Patrick didn't laugh. Patrick always laughed at his jokes, however bad. That was understood. This was a bad sign. ‘What is it then?'

‘Jennifer. I think she made it happen. I don't mean she meant to, but she made Adam think Rob was the dad and Rob thought the same about Adam and … it sounds stupid now. I've been worrying about it all night and now it sounds stupid. Alec, I think she knew they were meeting that night. I think she wanted them to.'

Slowly, hesitantly, Alec coaxed the story from him. The things he had asked her and what she had said. It was clear from his expression that he felt he was betraying a confidence, if not a friend, but the older, more established care for Rob had won out over this newer more fragile one. Guiltily, he pulled some folded paper from his pocket and gave it to Alec.

‘My computer's set to record the chat sessions,' he said. ‘I did it because sometimes we talk about how to do homework and stuff and you know what I'm like about remembering.'

‘Sure. It's OK, Patrick. This is the right thing to do.' Alec skimmed the pages, ignoring the bad spelling and rather dodgy grammar. It told him a lot, much he already knew or guessed, but from a very different point of view.
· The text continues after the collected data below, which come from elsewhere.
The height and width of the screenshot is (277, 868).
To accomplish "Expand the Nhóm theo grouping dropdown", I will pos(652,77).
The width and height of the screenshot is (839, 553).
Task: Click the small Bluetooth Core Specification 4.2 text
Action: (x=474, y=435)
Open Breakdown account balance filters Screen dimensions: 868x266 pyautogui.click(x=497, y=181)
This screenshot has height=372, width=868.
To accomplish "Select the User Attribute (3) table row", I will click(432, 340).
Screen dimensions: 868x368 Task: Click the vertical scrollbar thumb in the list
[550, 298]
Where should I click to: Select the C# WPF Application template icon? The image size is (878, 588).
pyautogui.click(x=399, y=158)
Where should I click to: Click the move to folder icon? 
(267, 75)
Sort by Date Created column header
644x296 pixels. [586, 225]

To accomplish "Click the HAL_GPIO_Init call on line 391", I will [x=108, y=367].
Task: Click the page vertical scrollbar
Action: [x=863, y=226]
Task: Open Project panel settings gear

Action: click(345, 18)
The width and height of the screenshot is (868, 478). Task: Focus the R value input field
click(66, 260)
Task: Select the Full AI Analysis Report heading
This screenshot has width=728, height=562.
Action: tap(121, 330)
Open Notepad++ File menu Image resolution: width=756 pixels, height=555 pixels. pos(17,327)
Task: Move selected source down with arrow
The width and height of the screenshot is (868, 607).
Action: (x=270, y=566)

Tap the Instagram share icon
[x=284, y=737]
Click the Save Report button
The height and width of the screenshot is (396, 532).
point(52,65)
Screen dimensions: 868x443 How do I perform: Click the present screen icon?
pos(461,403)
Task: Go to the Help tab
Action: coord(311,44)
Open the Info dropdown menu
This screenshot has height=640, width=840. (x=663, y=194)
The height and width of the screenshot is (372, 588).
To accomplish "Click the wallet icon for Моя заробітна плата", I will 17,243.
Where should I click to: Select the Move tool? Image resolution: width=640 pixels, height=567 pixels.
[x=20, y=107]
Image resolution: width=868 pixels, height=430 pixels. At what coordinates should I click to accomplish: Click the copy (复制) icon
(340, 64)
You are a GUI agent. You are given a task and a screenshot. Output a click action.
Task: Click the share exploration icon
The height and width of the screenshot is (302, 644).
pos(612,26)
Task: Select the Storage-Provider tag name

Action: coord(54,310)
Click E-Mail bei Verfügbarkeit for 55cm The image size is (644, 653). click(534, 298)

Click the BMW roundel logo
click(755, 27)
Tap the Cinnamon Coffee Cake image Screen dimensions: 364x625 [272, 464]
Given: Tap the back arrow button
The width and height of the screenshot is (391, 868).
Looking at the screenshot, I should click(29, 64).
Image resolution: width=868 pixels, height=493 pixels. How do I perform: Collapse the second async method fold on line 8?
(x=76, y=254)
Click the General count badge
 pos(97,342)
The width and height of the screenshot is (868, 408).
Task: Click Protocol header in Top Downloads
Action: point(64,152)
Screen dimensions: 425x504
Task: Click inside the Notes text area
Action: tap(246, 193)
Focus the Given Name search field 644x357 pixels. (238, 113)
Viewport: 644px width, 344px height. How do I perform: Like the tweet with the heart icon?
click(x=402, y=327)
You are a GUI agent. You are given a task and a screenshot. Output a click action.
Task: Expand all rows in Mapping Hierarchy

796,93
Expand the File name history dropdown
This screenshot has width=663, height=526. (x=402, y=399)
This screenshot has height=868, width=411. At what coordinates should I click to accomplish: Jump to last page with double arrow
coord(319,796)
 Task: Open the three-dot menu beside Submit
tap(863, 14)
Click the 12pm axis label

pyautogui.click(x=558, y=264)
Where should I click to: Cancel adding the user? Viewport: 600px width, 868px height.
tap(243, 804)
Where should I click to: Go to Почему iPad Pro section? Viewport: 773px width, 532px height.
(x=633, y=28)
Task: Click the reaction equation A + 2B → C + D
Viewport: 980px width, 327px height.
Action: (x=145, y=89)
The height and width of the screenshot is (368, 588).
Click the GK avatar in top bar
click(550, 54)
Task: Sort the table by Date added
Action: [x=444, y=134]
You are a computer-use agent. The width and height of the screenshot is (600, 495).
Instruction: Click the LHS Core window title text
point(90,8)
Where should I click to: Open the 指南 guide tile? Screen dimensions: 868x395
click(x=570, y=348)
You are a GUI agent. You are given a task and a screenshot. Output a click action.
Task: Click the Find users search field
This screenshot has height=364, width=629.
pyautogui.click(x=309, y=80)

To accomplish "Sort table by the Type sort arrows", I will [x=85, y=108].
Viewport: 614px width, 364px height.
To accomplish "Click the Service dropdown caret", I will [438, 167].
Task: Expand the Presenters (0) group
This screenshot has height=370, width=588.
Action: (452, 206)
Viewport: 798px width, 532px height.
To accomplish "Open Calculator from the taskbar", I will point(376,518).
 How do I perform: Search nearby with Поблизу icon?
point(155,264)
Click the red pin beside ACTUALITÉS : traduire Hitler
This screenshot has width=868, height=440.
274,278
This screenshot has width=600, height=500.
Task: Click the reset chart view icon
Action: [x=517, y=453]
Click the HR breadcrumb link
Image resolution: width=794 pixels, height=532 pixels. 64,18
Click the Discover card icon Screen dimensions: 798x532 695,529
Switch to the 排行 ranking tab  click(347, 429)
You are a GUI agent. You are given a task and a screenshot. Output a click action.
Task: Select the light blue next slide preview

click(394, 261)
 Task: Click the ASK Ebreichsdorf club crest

‘Last night's one is missing,' Patrick said. ‘I was on Naomi's machine. I couldn't wait until I got home. I had to ask her.'

Alec nodded. ‘Look,' he said, ‘I'll drive you back to school, clear it with your head teacher and then I'll explain to your dad.'

‘Thanks.' He clearly didn't want to go, but Alec thought it was the best place for him right now. Lessons would at least occupy his mind.

Alec was known at the college and Eileen Mather's secretary greeted him with surprise. Then Patrick with some alarm. ‘Is everything all right?'

‘It will be,' Alec said. ‘But if Eileen's free, I'd like a word.'

‘Of course, but I'm sorry, Alec, you'll have to hang on for a few minutes. She's got a student and his parents in there.' She leaned forward confidentially. ‘Another suspension. Third this month. She is not a happy lady.'

They waited in the outer office. After ten minutes or so a boy came out. His parents flanking him like an armed guard. Alec could almost see the shackles.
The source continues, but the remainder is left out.